> [Problem to solve]
Write out, word for word, every line from the one containing "contact (2408, 31)" through the final line of the records.

> [Material for the task]
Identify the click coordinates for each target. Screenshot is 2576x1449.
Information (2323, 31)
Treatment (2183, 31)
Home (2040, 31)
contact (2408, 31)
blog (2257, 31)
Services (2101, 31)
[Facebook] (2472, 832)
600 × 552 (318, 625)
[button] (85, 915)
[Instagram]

> [Output of the task]
contact (2408, 31)
blog (2257, 31)
Services (2101, 31)
[Facebook] (2472, 832)
600 × 552 (318, 625)
[button] (85, 915)
[Instagram]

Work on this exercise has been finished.